(Stored data entries)

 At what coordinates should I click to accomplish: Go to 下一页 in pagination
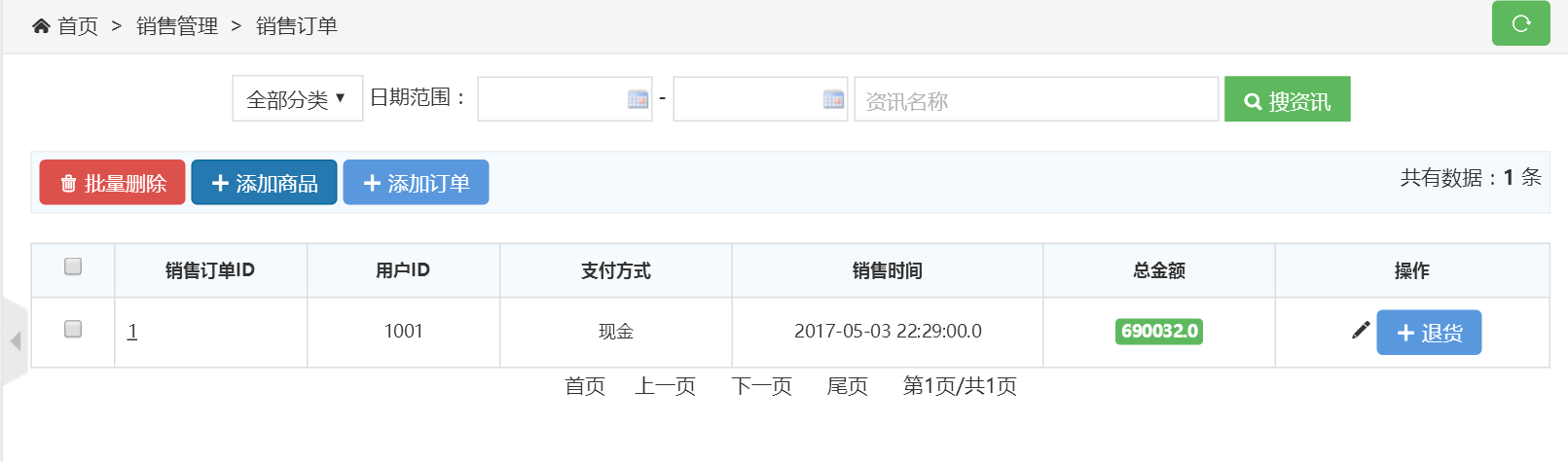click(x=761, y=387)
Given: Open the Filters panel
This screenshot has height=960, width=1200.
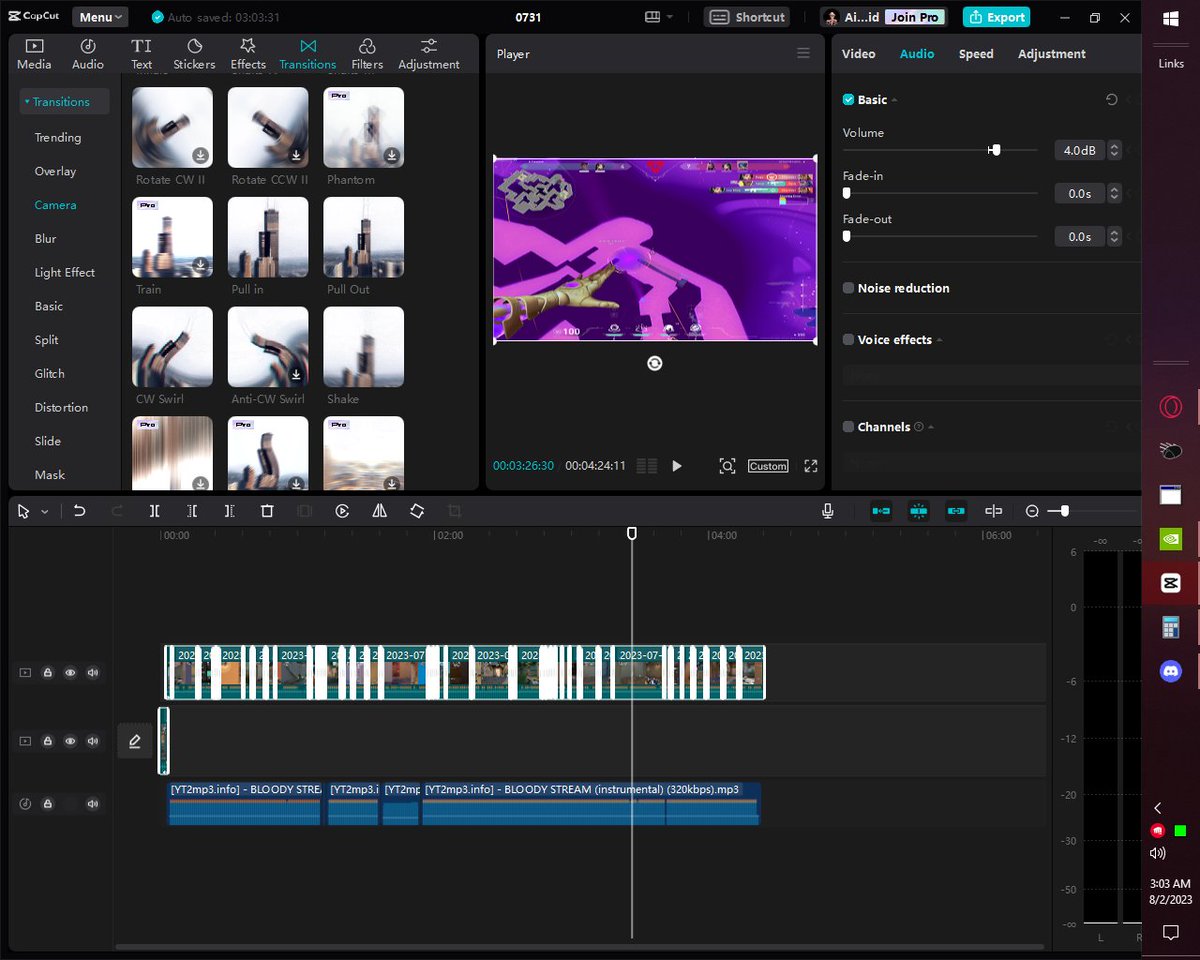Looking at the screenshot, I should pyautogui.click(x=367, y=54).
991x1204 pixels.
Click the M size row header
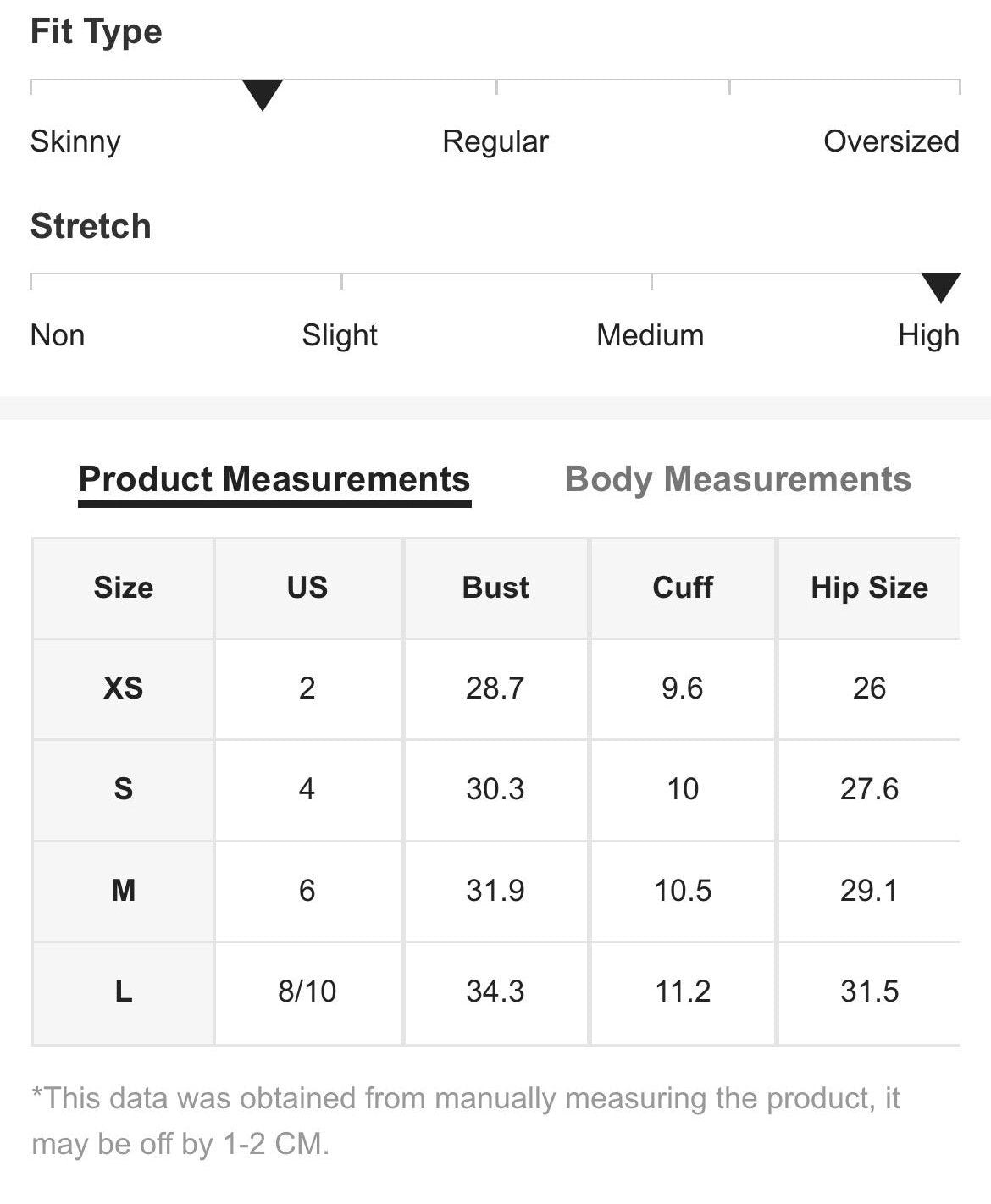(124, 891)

Your assignment
Beginning at the line that contains "Given: Open the Filters panel", copy each remaining line of the records exactly, through the final one. Omit the pictures.

Answer
Given: Open the Filters panel
This screenshot has height=960, width=1200.
Looking at the screenshot, I should pyautogui.click(x=367, y=54).
991x1204 pixels.
Click the M size row header
(124, 891)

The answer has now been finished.